4 years of a Mediterranean Journalistic Network
Catherine Cornet - 26/05/2006
In presenting Babelmed’s work over the past 5 years, I am making a highly relevant contribution to today’s conference. Babelmed, the site for Mediterranean cultures, was launched in 2001, a year in which neoconservative theories on civilisation spread worldwide. A year in which the words such as Islam and the West started to be used as indisputable explanations for the state of today’s world. On 16th September 2001, Edward Said was already writing what sounds like a call to reason in his article: “Islam and the West are not the right flags”. This title perfectly sums up Babelmed’s editorial approach since its creation: to fly no flags.
I think everyone around this table is aware that we are all living a different Mediterranean experience. This is clear in our daily working lives: it is hard to meet and get together, we don’t have the same problems with customs officials or with our own governments, we are not under the same external pressures.
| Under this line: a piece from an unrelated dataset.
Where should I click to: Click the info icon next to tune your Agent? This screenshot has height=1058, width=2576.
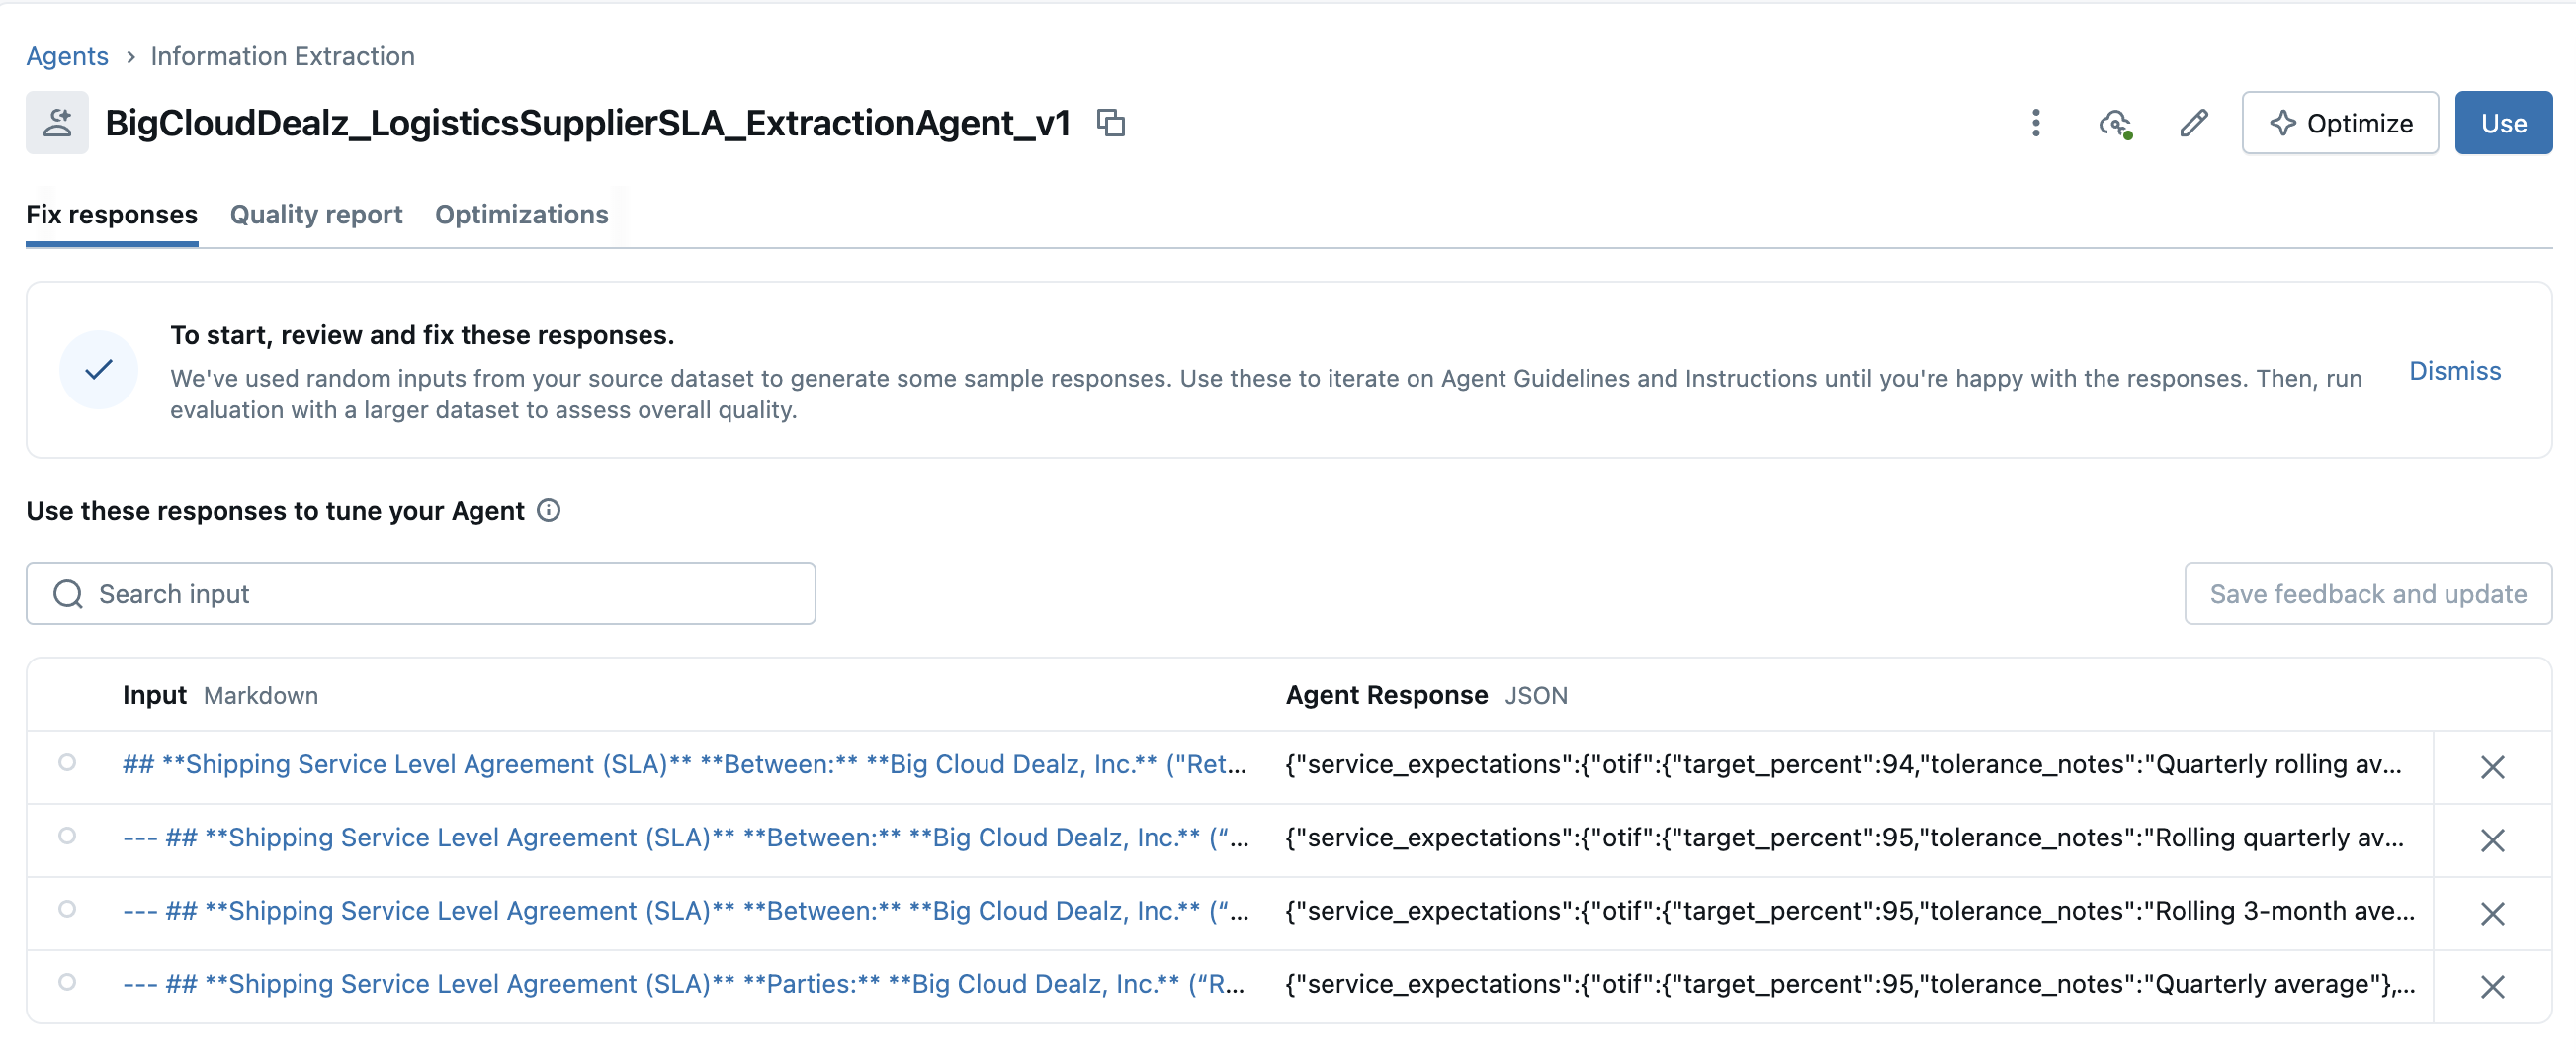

And how can we forget that so much of what we have in common is the fruit of colonial struggles and occupation.
And yet. The Mediterranean identity is incredibly rich. It is an identity based on its complex diversity. It is this subtle cultural identity – which is so far from those simplistic Manichean theories - which, I believe contributes to the richness of our editorial content.
Babelmed is structured around an editorial team based in Rome and a network of correspondents based in major Mediterranean countries. The Roman team is responsible for soliciting, editing and publishing articles and keep the network alive while our journalists keep us up to date on new ideas, artists and personalities from their countries and beyond.
From an editorial point of view, it is fascinating to look at the various transversal subjects and topics which concern the Mediterranean region as a whole. Indeed, Babelmed features are created around a central theme to which each journalist brings a different point of view. For example, a feature on the city of Marseilles could include articles by Syrian and Maltese journalists describing their experience of the city. In the same way, a feature on migrations can be looked at from both a northern and a southern perspective, or by looking at the aftermath of war in cities such as Nicosia, Sarajevo, Bayreuth or Ramallah…
The Babelmed website published articles both in English and French and in part Arabic. Our objective for 2006 is to produce an Italian version too. This linguistic diversity and large number of translations is without doubt one of our biggest asset. We take advantage of our correspondents’ in-depth knowledge and insider vision. In some way they are “sent to investigate” their own countries and their own cultural environment.
“What went wrong?” asks Bernard Lewis in his latest book which follows his earlier work: “Islam and the West”. For me, the work we are doing here today at the Capitol can provide an answer. I believe that the exchange and dissemination of accurate information from the inside can make a real difference.